I Gucci. You Gucci. He, she, we… Gucci
By Alyssa Davanzo (Palazzo Rucellai – University of Connecticut)
I have never owned a Gucci bag, let alone understood why people would drop hundreds of dollars to invest in one. It has been over a month now since I arrived in Florence, and here I am, studying and sipping cappuccino in the Gucci Museum Café. Questioning how the stars aligned to lead me here, I have realized that I am the same girl from Connecticut suburbia, but with a different outlook on one of the largest fashion powerhouses on the globe.
The Gucci Museum has pleasantly surprised me with its unique fusion of sophistication and coziness. There are not many places that can combine high fashion with sincere employees and great coffee, but Gucci does, and does it well.
The Museum functions as a historical timeline of Guccio Gucci’s artistic growth and fine craftsmanship, emphasizing his fascination with elegance.
Products of immaculate quality are presented under spotlights in each room.

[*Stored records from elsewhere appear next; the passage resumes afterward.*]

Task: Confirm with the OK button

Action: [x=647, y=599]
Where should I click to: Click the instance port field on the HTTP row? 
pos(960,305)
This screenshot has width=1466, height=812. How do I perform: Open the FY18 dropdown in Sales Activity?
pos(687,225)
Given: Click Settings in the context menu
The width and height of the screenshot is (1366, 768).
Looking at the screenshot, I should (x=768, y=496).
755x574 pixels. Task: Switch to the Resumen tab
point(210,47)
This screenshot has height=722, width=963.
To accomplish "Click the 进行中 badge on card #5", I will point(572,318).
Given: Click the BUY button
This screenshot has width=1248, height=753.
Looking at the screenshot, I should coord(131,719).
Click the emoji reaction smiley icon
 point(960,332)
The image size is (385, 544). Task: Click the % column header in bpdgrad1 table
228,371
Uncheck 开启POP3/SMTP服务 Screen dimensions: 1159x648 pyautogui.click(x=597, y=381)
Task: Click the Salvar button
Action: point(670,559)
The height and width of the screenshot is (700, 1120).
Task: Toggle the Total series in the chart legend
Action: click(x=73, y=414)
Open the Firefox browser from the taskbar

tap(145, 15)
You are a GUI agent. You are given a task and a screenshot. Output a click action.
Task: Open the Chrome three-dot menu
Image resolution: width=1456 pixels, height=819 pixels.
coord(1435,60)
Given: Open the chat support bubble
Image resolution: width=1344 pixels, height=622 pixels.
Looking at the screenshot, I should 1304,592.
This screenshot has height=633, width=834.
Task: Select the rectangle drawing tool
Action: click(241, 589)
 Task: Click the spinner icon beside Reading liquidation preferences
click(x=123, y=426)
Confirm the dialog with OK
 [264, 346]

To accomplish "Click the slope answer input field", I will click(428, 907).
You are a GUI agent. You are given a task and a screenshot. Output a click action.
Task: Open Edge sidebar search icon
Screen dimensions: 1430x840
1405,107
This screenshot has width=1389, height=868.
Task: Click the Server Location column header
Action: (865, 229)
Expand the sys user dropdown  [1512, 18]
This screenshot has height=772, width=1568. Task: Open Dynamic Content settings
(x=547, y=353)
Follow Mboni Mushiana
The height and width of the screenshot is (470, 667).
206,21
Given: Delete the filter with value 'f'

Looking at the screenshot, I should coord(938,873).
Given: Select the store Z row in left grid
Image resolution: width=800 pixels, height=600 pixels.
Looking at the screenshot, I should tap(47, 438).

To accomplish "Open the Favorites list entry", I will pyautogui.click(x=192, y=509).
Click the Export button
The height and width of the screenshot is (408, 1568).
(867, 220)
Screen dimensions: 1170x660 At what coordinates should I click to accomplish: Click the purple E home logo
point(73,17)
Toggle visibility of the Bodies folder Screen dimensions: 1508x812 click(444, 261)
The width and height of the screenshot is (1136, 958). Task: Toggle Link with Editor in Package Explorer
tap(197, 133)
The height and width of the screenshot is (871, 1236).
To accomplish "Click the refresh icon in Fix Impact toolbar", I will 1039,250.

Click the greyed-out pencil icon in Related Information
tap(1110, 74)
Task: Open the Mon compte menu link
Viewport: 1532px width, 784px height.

Seeming almost predictable at first, the ground floor of the museum displays Gucci’s immediately identifiable bags with his symbolic green-red-green webs. The foreseen vanishes as visitors round the corner and are loudly greeted by a lavish 1979 Gucci Cadillac Seville. This exhibit satisfies the visual appetites of males and females alike.
A stand-out room dedicated to the story behind the Gucci’s famed design of Flora gives the pattern new meaning. Nearly 50 years ago, Gucci asked renowned illustrator Vittorio Accornero to create the most beautiful floral scarf for Princess Grace, who in 1966 visited Gucci’s Milan Via Montenapoleone store. The hypnotizing illustration of flowers from the four seasons, berries, butterflies, and dragonflies is timeless, appearing on suits, accessories, and fine chinaware to this day.
The theme most apparent throughout the museum is Gucci’s view of a polished and fulfilling lifestyle. The museum proves that there is much more to the brand than the handbags, evening wear and perfumes that are ever-present in fashion media. Poker chips, picnic sets, surf boards, and an electric guitar branded with the classic double ‘GG’ reflect Gucci’s dedication to the leisure and recreational activities of his clients.
From now until June 9, the museum will host its third contemporary art exposition featuring works by American photographer and film director, Cindy Sherman. Organized by Francois Pinault and curated by Francesca Amfitheatrof, Cindy Sherman: Early Works is a creatively transformative demonstration of the human spirit. Three bodies of her work that appear in the Gucci Museum are Murder Mystery (1976), Bus Riders (1976), and Doll Clothes (1975). In Bus Riders, Sherman uses photography as an art form, altering her own appearance in each picture to portray several different characters. She represents all walks of life, posing as a homeless man in one frame, a middle-class elderly woman in the next. Sherman’s art speaks. This experience should not be missed out on.
Following my tour through the museum, I predicted my experience in the Gucci Museum Café to be high priced and somewhat intimidating. I could not have been more incorrect. The café, located beyond the museum gift shop, offers customers two types of dining options: a room specifically for eating, and a more casual study lounge with long wooden tables, newspapers and power outlets. I ordered a coffee and chose to sit in the second room. Though there is a cover charge, the employees at the bar and in the café are pleasant and allow students to study for as long as they please. To complement my drink, I was given a plate of two complimentary gourmet cookies. Three hours—and euros—later, I walked out of the café feeling classily productive. I would say that Gucci has begun to grow on me.
While walking through the exhibit, my guide explained how people purchase Gucci products primarily because of the brand’s notoriety for ever-lasting quality and tradition. Spending a day in the Gucci Museum has verified the reason behind the designer’s hyped reputation. Gucci represents a life filled with grace and bliss, one that many of us are striving for. Who knows, maybe one day I will be one of those girls walking down the street with the “GG.”